January 25, 2012

Digital Comics, Wally West, and the Forgotten Gold & Bronze Flash Archives

Category: Flash History, Opinion — By @ 12:51 am

I hope today’s release of Flash vol.2 #2-6 on ComiXology signals the beginning of a complete digital release of the Wally West Flash series. This brings the total to 63 issues scattered around the 249-issue series (including #0 and #1,000,000, both already available), mostly from the Waid and Johns runs, but there are still a lot of gaps…and most of the material is out of print.

»Flash comics at ComiXology.

The Mike Baron (#1-14) and William Messner-Loebs (#15-61) runs on The Flash have never been reprinted in trade paperback, and only the highlights of the extensive Mark Waid/Brian Augustyn run (#62-162, minus a year off for Morrison/Millar) have been collected. A lot of that is due to the changing market during the 1990s. When Waid started, collected editions were rare. Vertigo was seeing some success, but the idea that people would shell out for a whole series in graphic novel form hadn’t yet sunk in. (These were the days when studios weren’t sure there was a market for complete TV seasons on home video, either.) By the time Geoff Johns took over the title, DC was collecting full runs of a few high-profile series, but not all, or even most of their books.

Now, of course, everyone expects most comic books will be collected, and waiting for the trade is actually a workable strategy. But it’s not often that DC Comics goes back to fill in the gaps in their library — at least, not in print.

Gold and Bronze

With any luck, digital releases will also be the way we’ll finally get the Bronze Age and the Golden Age re-released. I’ve grumbled on a number of occasions that DC seems to keep reprinting the same early years of the Silver Age every time they come up with a new format, and never seem to get past the early/mid-1960s on Barry Allen’s series. (Even the upcoming Flash Archives vol.6 brings that series up to…1964.)

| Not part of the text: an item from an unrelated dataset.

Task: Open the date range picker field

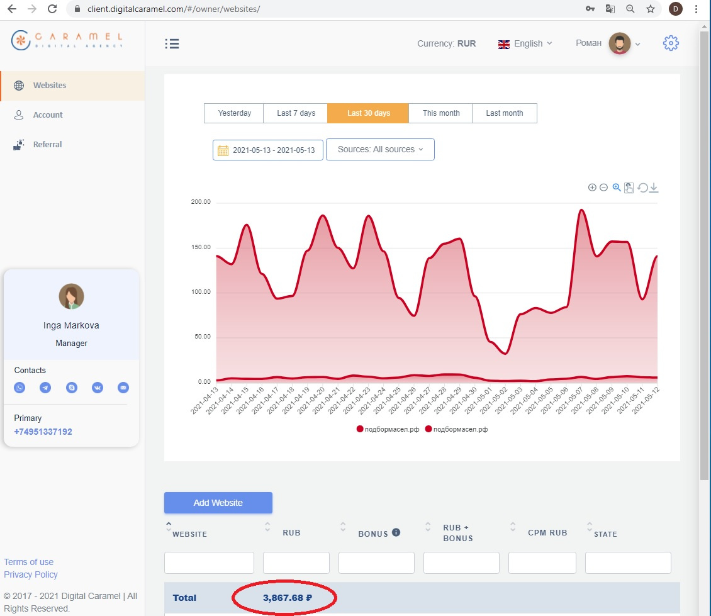Action: coord(268,150)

I’d really like to see more Golden Age Flash Archives. DC has only gotten as far as issue #24 out of 104, and the first super-villain (The Shade, as it turns out) doesn’t appear until #33…but these volumes seem to come out so rarely that I expect to die of old age before DC finishes collecting the series. In print, anyway. This is one of the reasons I went forward with my effort to hunt down the original comics, or at least as many of the key issues as I could find in my price range.

Restoration

The challenge with the Golden Age material is that DC didn’t keep copies of the original art, which means that they need to scan and restore a copy of the comic book. In the old days, they actually had to bleach the colors out of an original copy of the comic book, re-photograph the line art, and re-color the whole thing. The process has to be a lot easier (and less destructive!) now that it’s done with computers, but it still takes more effort to restore the artwork on these books than on the Silver Age material that’s seeing its 25th printing.

So what are they using now?

The one issue of Flash Comics that’s available digitally right now (added for last summer’s Flash 101 sale) looks like it’s the fully-restored version from the Golden Age Flash Archives.

Spot-checking a few of the later Barry Allen and early Wally West books suggests that they’re taking a simpler approach with the older books that haven’t already been restored. It looks like they’re just scanning them and running them through filters to adjust the color balance. Flash v.1 #155, which has appeared in several reprints over the last few years and runs $1.99, has clean, solid colors. Flash #215, which hasn’t, is being offered for $0.99, and the dots, printing imperfections and bleed-through are all clearly visible.

That means all DC needs to do to release the rest of the original Barry Allen series is scan it and break it into panels for the guided reading.

And they could do this with the Golden Age books!

Sure, it’s harder to find copies in good condition, but I’d bet DC has a full set in their library. And in my own collecting, I’ve occasionally stumbled across a copy where the colors are still bright, even after 70 years. They won’t look as nice as the issues they’ve restored already for the Archives series, but they’ll be comparable to what DC is putting out from the 1980s. (They’ll also be comparable in quality to the bootleg scans floating around the net, but they’ll be legal, and if DC prices them right, there will be a market for them.)

It’s going to be a lot cheaper for DC to do this than to fully restore 200 pages’ worth of Golden Age comics and do a hardcover print run, which means it’ll take a lot less for them to turn a profit, which makes it a much less risky proposition. And who knows? If they do this, and it’s successful, maybe they’ll decide there’s a market for that Golden Age Flash Archives vol.3 after all.

So what do you think? Will we start seeing DC fill in the entire 70-year history of the Flash in their digital storefront over the next few years?